分厚いガラスの向こうは、なんだか青っぽい陰にかくれていて、なんだか何がいるのかよくわかりません。ゆっくりと通り過ぎていく大きな影たち。暗い影を隔てて、白く光っているものは、ほかのガラスの国でしょうか。ここには暗い闇を隔てて、それぞれ違う人たちの住んだ、たくさんのガラスの国が並んでいるのです。
ときどき、なにか大きなものがガラスの向こうから覗き込みます。リイの体と同じくらいの大きな目玉が覗き込んでくることもあります。五本の指がガラスに触れることもあるのでした。リイは銀色の泡を吐きながら、そんな光景を飽かず眺めていました。
「おかしな子だね」
ほかの大人たちと、子供たちは、いいました。
「そんなものをみたって、何にもならないじゃないか」
それはみんなの言うとおりだ、とリイは思いました。でも、リイはこのガラスの国よりも、外の世界を見るほうが好きだったのです。白いサンゴと白い砂の、白い明かりの降り注ぐ国よりも、青い闇の向こうのほうが、ずっと、ずっと、すてきなところであるように思えるのでした。
ある日、ガラスの国に、あたらしい人たちがやってきました。
あたらしい人たちは、どういう理由があるのか判らないけれど、突然ガラスの国につれてこられて、とても戸惑っているように見えました。リイたちとおなじような赤いひれと鱗をしているものもいましたが、紫色のひれや、黄色い模様の人たちもいました。けれども、体の大きさや、顔立ちを見てみると、そのひとたちもやっぱりリイたちの仲間でありました。
「ここはどこなの?」
とりわけ赤い鱗をした女の子は、そう言って、泣きました。
「波が無いわ。光も無い。お月様はどこにいったの? イソギンチャクや海藻の花は?」
波とはなんでしょう。光や、お月様ってなんでしょう。リイは彼女のそばにいって、詳しいことを聞きたいと思いました。けれど、それよりもさきに、大人たちが女の子に近づいていって、ぴしゃりと顔をたたきました。
「そんなことを言ってはいけない」
大人たちは、聞いたことも無いような、厳しい口調で言いました。
「だって、ここはガラスの国なのだから」
あたらしくやってきた人たちの中に、ひとりだけ、泣かないで静かにしている人がおりました。それは、体にきれいな青い模様の入った、青い人でありました。リイはそんな人を見たことが無かったので、とても不思議で、とてもきれいだと思いました。その人はなにも言いません。けれど、リイは、ずっとその人のことを気に掛けておりました。
ふらふらと泳ぎ回り、ガラスにぶつかるその人は、どうやら、周りがよく見えていないようでありました。

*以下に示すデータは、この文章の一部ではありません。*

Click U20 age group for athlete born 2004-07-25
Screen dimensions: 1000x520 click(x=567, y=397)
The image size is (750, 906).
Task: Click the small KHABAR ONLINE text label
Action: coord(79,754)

「かわいそうに、捕まる時に目をやられてしまったのだよ」
大人たちの一人が言いました。
「でも、よかったね。ここにはわたしたちを襲うものは何もいない。外の世界にいたら、すぐに食べられてしまっただろうよ」
「外の世界ってなに?」
リイは聞きました。大人たちは、誰も応えませんでした。
その人は、何も言わず、大人たちのなかに溶け込むこともしませんでした。青い模様が珍しすぎたということもあったのでしょう。いつもひとりぼっちで、白いサンゴの入り組んだ、ちいさな穴の奥に隠れていました。そして、その穴を気にしていて、リイはあるとき、不思議なことに気付いたのです。
その穴の中から、不思議な声が聞こえてくるのです。
ちいさな、ちいさな、銀色の泡がぶくぶくいう音に隠れてしまうような、ちいさなちいさな声でした。けれど、それは、リイの知っている声とはまったく違うものでありました。独り言のようにも、誰か、ここにはいない不思議な人に語りかけているようにも聞こえました。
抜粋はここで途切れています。